California case could deal blow to high-interest online lenders

By Jody Godoy

(Reuters) – A California judge is poised to decide if an online lender offering small loans at over 150% interest violates state law, which would deal a blow to finance companies that critics argue have skirted rate caps to profit from cash-strapped borrowers.

The California Department of Financial Protection and Innovation (DFPI) is seeking a ruling that would block Chicago-based Opportunity Financial (OppFi) from offering loans with an interest rate above California’s maximum of 36%.

Los Angeles Superior Court Judge Timothy Dillon is expected to rule any day.

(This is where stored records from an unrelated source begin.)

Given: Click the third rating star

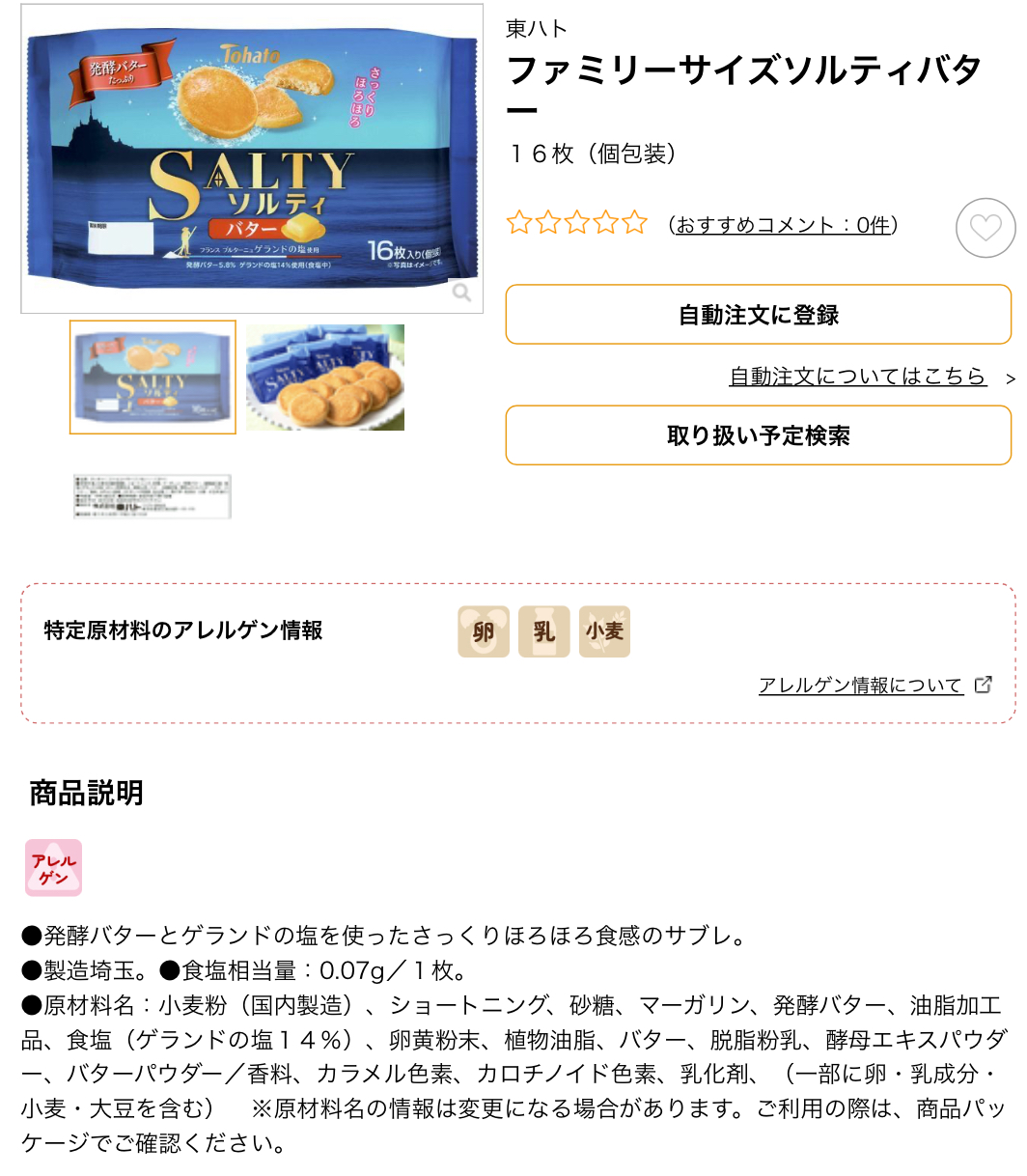Looking at the screenshot, I should [x=577, y=223].
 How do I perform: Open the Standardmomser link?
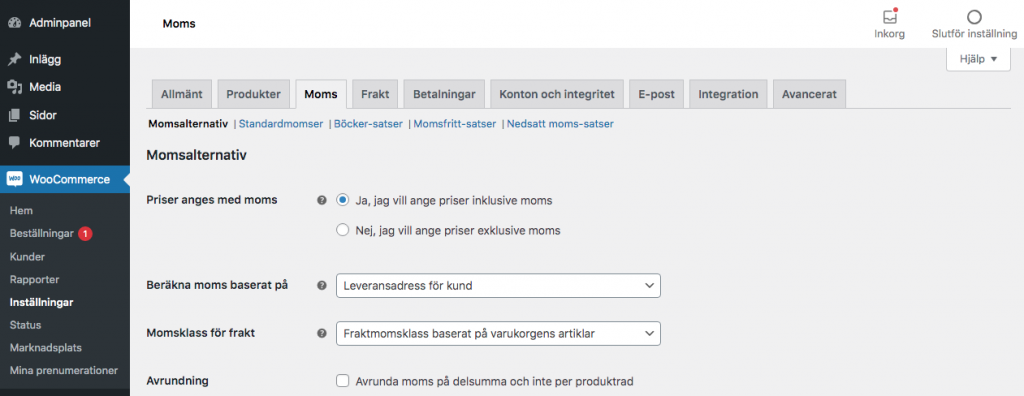(281, 124)
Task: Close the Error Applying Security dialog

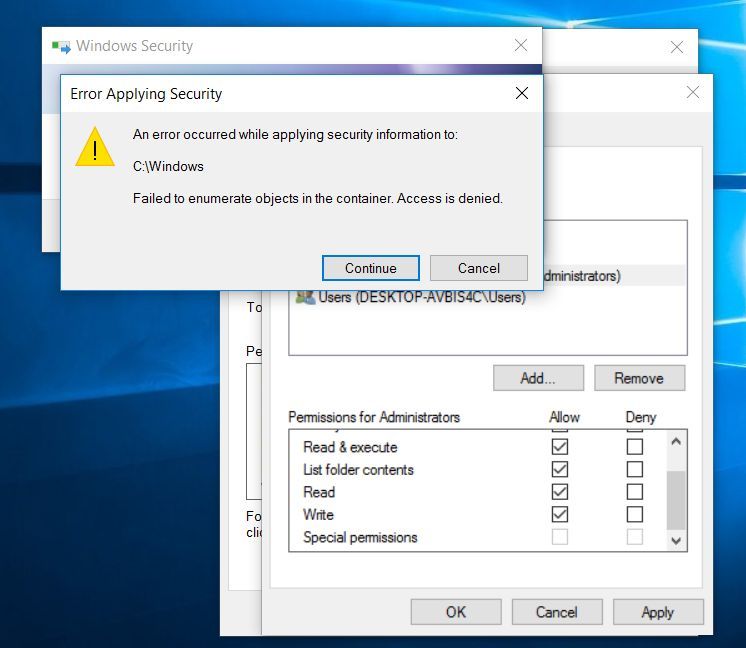Action: [x=521, y=94]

Legal experts say that if California wins, it could embolden other states to take action against lenders that make high-interest loans to low-income borrowers using what critics call “rent a bank” partnerships.

Critics say the partnerships allow some fintech lenders, which offer quick loans online, to get around the interest-rate caps most states impose on nonbanks by partnering with banks in states like Utah, where there is no interest rate cap.

The lenders themselves say the partnerships help smaller state banks compete and fill a void for borrowers with low credit scores who need emergency cash for unexpected expenses like car repairs and medical care.

According to a 2022 survey by the Federal Reserve, 37% of adults in the U.S. do not have the cash to cover an unexpected expense of $400.

A spokesperson for OppFi did not reply to a request for comment, and a spokesperson for DFPI declined to comment.

Lauren Saunders, associate director at the National Consumer Law Center said California’s fight with OppFi could set an example for other states.

“The more they succeed, the more you will see other states join in and pursue predatory lenders,” she said.

Several nonbank lenders have already exited California, said Saunders, whose group tracks high-interest lenders.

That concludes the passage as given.